==== TASK INPUTS
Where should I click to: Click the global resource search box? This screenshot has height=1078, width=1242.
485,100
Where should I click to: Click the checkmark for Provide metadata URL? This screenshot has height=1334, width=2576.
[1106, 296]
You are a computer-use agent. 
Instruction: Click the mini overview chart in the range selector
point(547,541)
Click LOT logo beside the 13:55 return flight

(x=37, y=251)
========
=== PROBLEM STATEMENT ===
Return the records in full. Omit nothing.

=== ANSWER BOX ===
Where should I click to: Click the global resource search box? This screenshot has height=1078, width=1242.
485,100
Where should I click to: Click the checkmark for Provide metadata URL? This screenshot has height=1334, width=2576.
[1106, 296]
You are a computer-use agent. 
Instruction: Click the mini overview chart in the range selector
point(547,541)
Click LOT logo beside the 13:55 return flight

(x=37, y=251)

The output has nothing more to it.